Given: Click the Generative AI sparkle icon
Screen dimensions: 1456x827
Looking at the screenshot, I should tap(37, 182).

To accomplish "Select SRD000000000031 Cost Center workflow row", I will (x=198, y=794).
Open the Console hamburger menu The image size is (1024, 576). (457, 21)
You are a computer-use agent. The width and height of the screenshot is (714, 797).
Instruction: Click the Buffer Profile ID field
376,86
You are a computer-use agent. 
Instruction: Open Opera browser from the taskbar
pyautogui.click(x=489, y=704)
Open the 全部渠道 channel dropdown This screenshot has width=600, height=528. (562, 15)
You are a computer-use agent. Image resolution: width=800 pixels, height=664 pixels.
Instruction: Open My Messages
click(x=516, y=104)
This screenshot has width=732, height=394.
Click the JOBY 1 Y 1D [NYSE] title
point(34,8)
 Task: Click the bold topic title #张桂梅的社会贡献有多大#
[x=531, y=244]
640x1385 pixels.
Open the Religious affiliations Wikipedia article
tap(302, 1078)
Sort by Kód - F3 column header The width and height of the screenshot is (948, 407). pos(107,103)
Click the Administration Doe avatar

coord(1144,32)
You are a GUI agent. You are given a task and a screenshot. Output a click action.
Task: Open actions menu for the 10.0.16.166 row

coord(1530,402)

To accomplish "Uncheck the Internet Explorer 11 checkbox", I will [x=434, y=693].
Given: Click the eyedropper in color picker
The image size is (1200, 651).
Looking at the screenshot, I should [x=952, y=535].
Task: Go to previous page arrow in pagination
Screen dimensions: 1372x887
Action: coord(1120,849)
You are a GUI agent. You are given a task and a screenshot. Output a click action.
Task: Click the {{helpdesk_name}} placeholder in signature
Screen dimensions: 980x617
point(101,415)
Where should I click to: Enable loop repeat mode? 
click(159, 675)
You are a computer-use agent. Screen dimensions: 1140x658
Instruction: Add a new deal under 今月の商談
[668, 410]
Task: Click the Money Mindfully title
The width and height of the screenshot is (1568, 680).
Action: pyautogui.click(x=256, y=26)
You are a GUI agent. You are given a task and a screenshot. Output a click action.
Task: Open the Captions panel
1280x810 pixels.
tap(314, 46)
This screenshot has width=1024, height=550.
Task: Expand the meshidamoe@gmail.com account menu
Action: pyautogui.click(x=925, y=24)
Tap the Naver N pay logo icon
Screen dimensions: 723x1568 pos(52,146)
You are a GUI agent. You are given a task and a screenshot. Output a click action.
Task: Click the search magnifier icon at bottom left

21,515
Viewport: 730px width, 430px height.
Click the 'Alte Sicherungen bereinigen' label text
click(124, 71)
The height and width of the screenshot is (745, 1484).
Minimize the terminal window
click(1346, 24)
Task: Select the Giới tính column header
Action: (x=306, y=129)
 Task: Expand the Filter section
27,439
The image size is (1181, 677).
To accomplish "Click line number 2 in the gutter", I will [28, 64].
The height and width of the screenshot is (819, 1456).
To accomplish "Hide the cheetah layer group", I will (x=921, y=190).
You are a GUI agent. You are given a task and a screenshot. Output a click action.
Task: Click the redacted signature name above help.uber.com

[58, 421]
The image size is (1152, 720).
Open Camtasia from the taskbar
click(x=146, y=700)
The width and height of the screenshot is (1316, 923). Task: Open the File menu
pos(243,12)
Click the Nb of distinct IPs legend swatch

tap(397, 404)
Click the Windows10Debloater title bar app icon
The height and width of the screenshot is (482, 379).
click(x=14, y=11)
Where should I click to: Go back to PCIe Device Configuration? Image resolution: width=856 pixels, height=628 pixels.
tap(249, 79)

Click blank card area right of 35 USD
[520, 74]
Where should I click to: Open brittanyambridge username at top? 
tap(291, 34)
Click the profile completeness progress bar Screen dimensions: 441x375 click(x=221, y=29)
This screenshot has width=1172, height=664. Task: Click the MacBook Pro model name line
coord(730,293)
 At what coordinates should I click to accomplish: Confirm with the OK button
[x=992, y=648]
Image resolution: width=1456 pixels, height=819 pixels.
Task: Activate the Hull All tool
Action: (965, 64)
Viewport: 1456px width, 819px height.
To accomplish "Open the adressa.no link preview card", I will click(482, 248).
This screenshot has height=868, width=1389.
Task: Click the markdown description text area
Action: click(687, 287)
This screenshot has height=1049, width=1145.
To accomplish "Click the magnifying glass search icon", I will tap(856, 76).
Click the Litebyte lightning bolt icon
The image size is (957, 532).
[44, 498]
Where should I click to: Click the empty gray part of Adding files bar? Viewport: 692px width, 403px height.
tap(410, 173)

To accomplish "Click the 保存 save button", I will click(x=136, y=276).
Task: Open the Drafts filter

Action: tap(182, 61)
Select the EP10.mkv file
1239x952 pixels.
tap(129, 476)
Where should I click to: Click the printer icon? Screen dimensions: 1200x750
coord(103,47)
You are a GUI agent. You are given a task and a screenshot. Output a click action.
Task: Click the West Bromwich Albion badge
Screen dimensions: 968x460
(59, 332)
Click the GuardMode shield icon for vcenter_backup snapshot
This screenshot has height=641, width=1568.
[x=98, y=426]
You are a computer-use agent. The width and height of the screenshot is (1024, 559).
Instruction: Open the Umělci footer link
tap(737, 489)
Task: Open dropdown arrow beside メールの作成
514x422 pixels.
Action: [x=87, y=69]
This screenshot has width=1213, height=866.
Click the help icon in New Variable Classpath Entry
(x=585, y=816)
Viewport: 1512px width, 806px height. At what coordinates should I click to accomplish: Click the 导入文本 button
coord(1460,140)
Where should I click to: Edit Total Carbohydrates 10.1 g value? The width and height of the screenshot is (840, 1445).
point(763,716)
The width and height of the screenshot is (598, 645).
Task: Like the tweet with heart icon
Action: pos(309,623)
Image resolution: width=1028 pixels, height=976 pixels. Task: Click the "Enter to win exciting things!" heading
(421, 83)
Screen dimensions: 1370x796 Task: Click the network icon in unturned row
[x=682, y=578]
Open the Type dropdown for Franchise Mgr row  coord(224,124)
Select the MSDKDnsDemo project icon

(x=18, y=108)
════════
• **To do**
Output every line of the entries above as a JSON list of strings, one string per line, and leave out the blank lines.

• **The output**
[
  "Given: Click the Generative AI sparkle icon",
  "Screen dimensions: 1456x827",
  "Looking at the screenshot, I should tap(37, 182).",
  "To accomplish \"Select SRD000000000031 Cost Center workflow row\", I will (x=198, y=794).",
  "Open the Console hamburger menu The image size is (1024, 576). (457, 21)",
  "You are a computer-use agent. The width and height of the screenshot is (714, 797).",
  "Instruction: Click the Buffer Profile ID field",
  "376,86",
  "You are a computer-use agent. ",
  "Instruction: Open Opera browser from the taskbar",
  "pyautogui.click(x=489, y=704)",
  "Open the 全部渠道 channel dropdown This screenshot has width=600, height=528. (562, 15)",
  "You are a computer-use agent. Image resolution: width=800 pixels, height=664 pixels.",
  "Instruction: Open My Messages",
  "click(x=516, y=104)",
  "This screenshot has width=732, height=394.",
  "Click the JOBY 1 Y 1D [NYSE] title",
  "point(34,8)",
  " Task: Click the bold topic title #张桂梅的社会贡献有多大#",
  "[x=531, y=244]",
  "640x1385 pixels.",
  "Open the Religious affiliations Wikipedia article",
  "tap(302, 1078)",
  "Sort by Kód - F3 column header The width and height of the screenshot is (948, 407). pos(107,103)",
  "Click the Administration Doe avatar",
  "coord(1144,32)",
  "You are a GUI agent. You are given a task and a screenshot. Output a click action.",
  "Task: Open actions menu for the 10.0.16.166 row",
  "coord(1530,402)",
  "To accomplish \"Uncheck the Internet Explorer 11 checkbox\", I will [x=434, y=693].",
  "Given: Click the eyedropper in color picker",
  "The image size is (1200, 651).",
  "Looking at the screenshot, I should [x=952, y=535].",
  "Task: Go to previous page arrow in pagination",
  "Screen dimensions: 1372x887",
  "Action: coord(1120,849)",
  "You are a GUI agent. You are given a task and a screenshot. Output a click action.",
  "Task: Click the {{helpdesk_name}} placeholder in signature",
  "Screen dimensions: 980x617",
  "point(101,415)",
  "Where should I click to: Enable loop repeat mode? ",
  "click(159, 675)",
  "You are a computer-use agent. Screen dimensions: 1140x658",
  "Instruction: Add a new deal under 今月の商談",
  "[668, 410]",
  "Task: Click the Money Mindfully title",
  "The width and height of the screenshot is (1568, 680).",
  "Action: pyautogui.click(x=256, y=26)",
  "You are a GUI agent. You are given a task and a screenshot. Output a click action.",
  "Task: Open the Captions panel",
  "1280x810 pixels.",
  "tap(314, 46)",
  "This screenshot has width=1024, height=550.",
  "Task: Expand the meshidamoe@gmail.com account menu",
  "Action: pyautogui.click(x=925, y=24)",
  "Tap the Naver N pay logo icon",
  "Screen dimensions: 723x1568 pos(52,146)",
  "You are a GUI agent. You are given a task and a screenshot. Output a click action.",
  "Task: Click the search magnifier icon at bottom left",
  "21,515",
  "Viewport: 730px width, 430px height.",
  "Click the 'Alte Sicherungen bereinigen' label text",
  "click(124, 71)",
  "The height and width of the screenshot is (745, 1484).",
  "Minimize the terminal window",
  "click(1346, 24)",
  "Task: Select the Giới tính column header",
  "Action: (x=306, y=129)",
  " Task: Expand the Filter section",
  "27,439",
  "The image size is (1181, 677).",
  "To accomplish \"Click line number 2 in the gutter\", I will [28, 64].",
  "The height and width of the screenshot is (819, 1456).",
  "To accomplish \"Hide the cheetah layer group\", I will (x=921, y=190).",
  "You are a GUI agent. You are given a task and a screenshot. Output a click action.",
  "Task: Click the redacted signature name above help.uber.com",
  "[58, 421]",
  "The image size is (1152, 720).",
  "Open Camtasia from the taskbar",
  "click(x=146, y=700)",
  "The width and height of the screenshot is (1316, 923). Task: Open the File menu",
  "pos(243,12)",
  "Click the Nb of distinct IPs legend swatch",
  "tap(397, 404)",
  "Click the Windows10Debloater title bar app icon",
  "The height and width of the screenshot is (482, 379).",
  "click(x=14, y=11)",
  "Where should I click to: Go back to PCIe Device Configuration? Image resolution: width=856 pixels, height=628 pixels.",
  "tap(249, 79)",
  "Click blank card area right of 35 USD",
  "[520, 74]",
  "Where should I click to: Open brittanyambridge username at top? ",
  "tap(291, 34)",
  "Click the profile completeness progress bar Screen dimensions: 441x375 click(x=221, y=29)",
  "This screenshot has width=1172, height=664. Task: Click the MacBook Pro model name line",
  "coord(730,293)",
  " At what coordinates should I click to accomplish: Confirm with the OK button",
  "[x=992, y=648]",
  "Image resolution: width=1456 pixels, height=819 pixels.",
  "Task: Activate the Hull All tool",
  "Action: (965, 64)",
  "Viewport: 1456px width, 819px height.",
  "To accomplish \"Open the adressa.no link preview card\", I will click(482, 248).",
  "This screenshot has height=868, width=1389.",
  "Task: Click the markdown description text area",
  "Action: click(687, 287)",
  "This screenshot has height=1049, width=1145.",
  "To accomplish \"Click the magnifying glass search icon\", I will tap(856, 76).",
  "Click the Litebyte lightning bolt icon",
  "The image size is (957, 532).",
  "[44, 498]",
  "Where should I click to: Click the empty gray part of Adding files bar? Viewport: 692px width, 403px height.",
  "tap(410, 173)",
  "To accomplish \"Click the 保存 save button\", I will click(x=136, y=276).",
  "Task: Open the Drafts filter",
  "Action: tap(182, 61)",
  "Select the EP10.mkv file",
  "1239x952 pixels.",
  "tap(129, 476)",
  "Where should I click to: Click the printer icon? Screen dimensions: 1200x750",
  "coord(103,47)",
  "You are a GUI agent. You are given a task and a screenshot. Output a click action.",
  "Task: Click the West Bromwich Albion badge",
  "Screen dimensions: 968x460",
  "(59, 332)",
  "Click the GuardMode shield icon for vcenter_backup snapshot",
  "This screenshot has height=641, width=1568.",
  "[x=98, y=426]",
  "You are a computer-use agent. The width and height of the screenshot is (1024, 559).",
  "Instruction: Open the Umělci footer link",
  "tap(737, 489)",
  "Task: Open dropdown arrow beside メールの作成",
  "514x422 pixels.",
  "Action: [x=87, y=69]",
  "This screenshot has width=1213, height=866.",
  "Click the help icon in New Variable Classpath Entry",
  "(x=585, y=816)",
  "Viewport: 1512px width, 806px height. At what coordinates should I click to accomplish: Click the 导入文本 button",
  "coord(1460,140)",
  "Where should I click to: Edit Total Carbohydrates 10.1 g value? The width and height of the screenshot is (840, 1445).",
  "point(763,716)",
  "The width and height of the screenshot is (598, 645).",
  "Task: Like the tweet with heart icon",
  "Action: pos(309,623)",
  "Image resolution: width=1028 pixels, height=976 pixels. Task: Click the \"Enter to win exciting things!\" heading",
  "(421, 83)",
  "Screen dimensions: 1370x796 Task: Click the network icon in unturned row",
  "[x=682, y=578]",
  "Open the Type dropdown for Franchise Mgr row  coord(224,124)",
  "Select the MSDKDnsDemo project icon",
  "(x=18, y=108)"
]